Fica para a próxima

Hélder Bastos, JN, 14 de Junho, 1997
As reportagens publicadas num jornal electrónico na Internet podem ou não ganhar os mais prestigiados prémios do jornalismo? A resposta não é nada fácil. Que o digam os membros do júri do prestigiado galardão Pulitzer.

O Pulitzer é uma espécie de medalha olímpica de ouro para os jornalistas norte-americanos. Recompensa apenas profissionais da escrita e da fotografia. Rádio e TV não contam para este totobola. E quanto a esse novo e irrequieto meio de comunicação chamado Internet?

Acontece que este ano, pela primeira vez, vários órgãos de comunicação social candidataram reportagens electrónicas, difundidas nos seus respectivos jornais na Internet, ao Pulitzer. A aposta arrojada deixou o júri completamente a patinar. Nunca na vida se tinham visto perante tal dilema. Pelo sim, pelo não, lá decidiram criar uma comissão própria para decidir se aquelas estórias em formato digital deviam ser consideradas gente no jornalismo. Não foram.

As reacções não se fizeram esperar. O jornalista Dan Gillmor, por exemplo, escreveu no San Jose Mercury News: "É evidente que era necessário inclui-las (as reportagens digitais). Quanto mais não seja porque não haverá mais diferenças entre novos e velhos media. Mas este gesto implicaria uma profunda redefinição do jornalismo escrito, com consequências que transcendem a nossa profissão. A partir do momento em que transpomos o jornalismo para o mundo digital, as diferenças entre os media perdem o seu significado."

É de crer que aquela expressãozinha "profunda redefinição do jornalismo escrito" gele muita coluna vertebral. Porque é precisamente disso que se trata quando falamos de jornalismo digital. Por isso, entende-se uma certa ansiedade por parte das pessoas ligadas ao mundo do jornalismo um pouco por todo esse planeta fora.

Boa parte desta gente ainda não percebeu que a Internet é, de facto, um novo meio de comunicação e não uma agência de diversão radical e serviços à medida do cliente mais esquisito. Tem os seus emissores que podem ser simultaneamente receptores e vice-versa. Tem os seus canais, as suas mensagens, códigos, regras (ou falta delas...). O que baralha a cabeça de pessoas como os membros da administração do Pulitzer é que a rede não tenha um centro de emissão ou de controlo.

O facto de no ciberespaço o centro estar em todo o lado gera confusão quando comparado com o modelo dos media tradicionais, baseado no "eu transmito daqui, tu limitas-te a receber aí."

Persiste um profundo, embora compreensível, desconhecimento da natureza deste novo espaço de mediação onde, por sinal, já dezenas e dezenas de jornalistas trabalham em regime de exclusividade. É aqui que pesquisam, produzem e publicam as suas notícias e reportagens, em muitos casos conjugando texto, som e imagem, muito antes de serem impressas no papel do jornal do dia seguinte. Os princípios jornalísticos tradicionais não são aqui postos em causa.

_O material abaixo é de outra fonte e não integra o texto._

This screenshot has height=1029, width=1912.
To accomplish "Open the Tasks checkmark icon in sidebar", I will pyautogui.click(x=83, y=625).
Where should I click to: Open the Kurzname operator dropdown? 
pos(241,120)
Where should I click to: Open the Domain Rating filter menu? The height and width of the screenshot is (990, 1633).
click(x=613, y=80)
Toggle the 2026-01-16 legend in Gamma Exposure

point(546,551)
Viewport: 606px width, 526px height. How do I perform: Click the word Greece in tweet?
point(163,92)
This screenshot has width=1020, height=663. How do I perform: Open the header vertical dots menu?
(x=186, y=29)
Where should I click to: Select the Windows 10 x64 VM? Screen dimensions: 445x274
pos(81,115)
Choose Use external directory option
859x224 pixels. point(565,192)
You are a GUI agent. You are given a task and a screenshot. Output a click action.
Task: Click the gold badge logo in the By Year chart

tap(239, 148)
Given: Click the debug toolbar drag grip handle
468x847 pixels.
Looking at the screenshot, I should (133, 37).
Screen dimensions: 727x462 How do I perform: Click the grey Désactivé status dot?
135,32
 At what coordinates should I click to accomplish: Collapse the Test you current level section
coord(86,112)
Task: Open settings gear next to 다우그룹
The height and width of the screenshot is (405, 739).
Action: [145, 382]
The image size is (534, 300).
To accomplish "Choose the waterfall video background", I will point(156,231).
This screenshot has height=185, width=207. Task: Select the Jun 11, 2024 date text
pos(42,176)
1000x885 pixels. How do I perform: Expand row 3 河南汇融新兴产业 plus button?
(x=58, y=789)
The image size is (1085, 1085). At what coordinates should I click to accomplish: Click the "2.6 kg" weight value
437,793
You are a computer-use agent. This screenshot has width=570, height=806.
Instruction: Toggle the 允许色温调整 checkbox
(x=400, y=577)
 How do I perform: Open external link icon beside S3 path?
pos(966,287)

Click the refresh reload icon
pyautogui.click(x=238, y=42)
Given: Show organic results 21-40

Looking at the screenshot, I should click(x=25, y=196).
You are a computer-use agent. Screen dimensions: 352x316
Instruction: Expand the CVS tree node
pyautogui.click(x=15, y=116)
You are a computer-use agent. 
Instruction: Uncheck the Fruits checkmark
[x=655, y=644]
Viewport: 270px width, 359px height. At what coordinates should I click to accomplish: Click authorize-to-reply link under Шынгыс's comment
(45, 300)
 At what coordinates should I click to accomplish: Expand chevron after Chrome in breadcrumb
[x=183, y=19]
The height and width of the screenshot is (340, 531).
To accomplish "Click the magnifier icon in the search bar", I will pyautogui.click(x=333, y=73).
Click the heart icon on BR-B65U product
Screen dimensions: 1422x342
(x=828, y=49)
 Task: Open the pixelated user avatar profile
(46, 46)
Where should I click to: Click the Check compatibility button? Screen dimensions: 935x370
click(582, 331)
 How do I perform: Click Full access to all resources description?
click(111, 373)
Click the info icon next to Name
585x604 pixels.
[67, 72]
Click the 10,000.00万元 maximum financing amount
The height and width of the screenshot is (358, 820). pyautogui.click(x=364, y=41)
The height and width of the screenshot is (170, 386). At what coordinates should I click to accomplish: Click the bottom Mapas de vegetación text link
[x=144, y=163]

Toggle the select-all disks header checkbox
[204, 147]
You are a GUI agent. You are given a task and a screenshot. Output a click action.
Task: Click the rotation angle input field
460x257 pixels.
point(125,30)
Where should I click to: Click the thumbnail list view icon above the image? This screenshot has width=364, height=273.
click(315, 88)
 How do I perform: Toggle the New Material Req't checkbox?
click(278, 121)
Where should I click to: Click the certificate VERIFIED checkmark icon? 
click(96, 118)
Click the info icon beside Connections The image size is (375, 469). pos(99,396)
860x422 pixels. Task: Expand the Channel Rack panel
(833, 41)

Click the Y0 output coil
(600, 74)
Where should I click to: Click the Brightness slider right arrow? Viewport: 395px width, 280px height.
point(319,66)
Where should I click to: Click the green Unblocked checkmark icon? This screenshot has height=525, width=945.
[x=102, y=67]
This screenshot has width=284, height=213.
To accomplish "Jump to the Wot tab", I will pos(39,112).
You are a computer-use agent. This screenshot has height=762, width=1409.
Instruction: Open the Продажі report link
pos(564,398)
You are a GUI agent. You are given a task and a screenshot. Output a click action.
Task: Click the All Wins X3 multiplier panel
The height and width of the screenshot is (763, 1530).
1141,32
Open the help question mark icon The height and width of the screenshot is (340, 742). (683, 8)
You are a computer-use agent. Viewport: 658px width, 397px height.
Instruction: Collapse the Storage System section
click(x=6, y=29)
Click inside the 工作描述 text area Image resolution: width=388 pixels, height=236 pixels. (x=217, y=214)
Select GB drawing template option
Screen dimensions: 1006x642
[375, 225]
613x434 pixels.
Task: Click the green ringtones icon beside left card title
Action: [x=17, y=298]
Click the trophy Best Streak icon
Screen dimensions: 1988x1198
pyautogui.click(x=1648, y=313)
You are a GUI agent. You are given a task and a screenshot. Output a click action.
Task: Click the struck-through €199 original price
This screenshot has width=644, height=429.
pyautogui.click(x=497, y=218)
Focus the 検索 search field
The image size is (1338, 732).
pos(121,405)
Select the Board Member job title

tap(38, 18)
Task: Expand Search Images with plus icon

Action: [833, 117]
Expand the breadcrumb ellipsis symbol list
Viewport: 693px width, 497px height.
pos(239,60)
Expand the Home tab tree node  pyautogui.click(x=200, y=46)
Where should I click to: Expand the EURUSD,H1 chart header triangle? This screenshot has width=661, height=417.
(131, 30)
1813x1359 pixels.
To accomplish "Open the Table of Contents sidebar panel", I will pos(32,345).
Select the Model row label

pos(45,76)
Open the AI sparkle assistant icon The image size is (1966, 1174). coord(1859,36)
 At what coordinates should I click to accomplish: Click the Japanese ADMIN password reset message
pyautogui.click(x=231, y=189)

Portanto, nada, a não ser preconceito ou ignorância, justifica a exclusão das reportagens digitais de prémios de jornalismo. É um pouco como considerar que o músico francês Jean-Michel Jarre não tem direito a ganhar "Emmys" porque, em vez de tocar com uma guitarra acústica de doze cordas, entretem-se a fazer mimos a uma harpa de raios laser.

Quando os sintetizadores começaram a ser utilizados por grupos de rock, a reacção foi idêntica: isso nem é música nem é nada! E há quem continue a achar isso. Tudo bem. Mas já ninguém perde prémios por isso.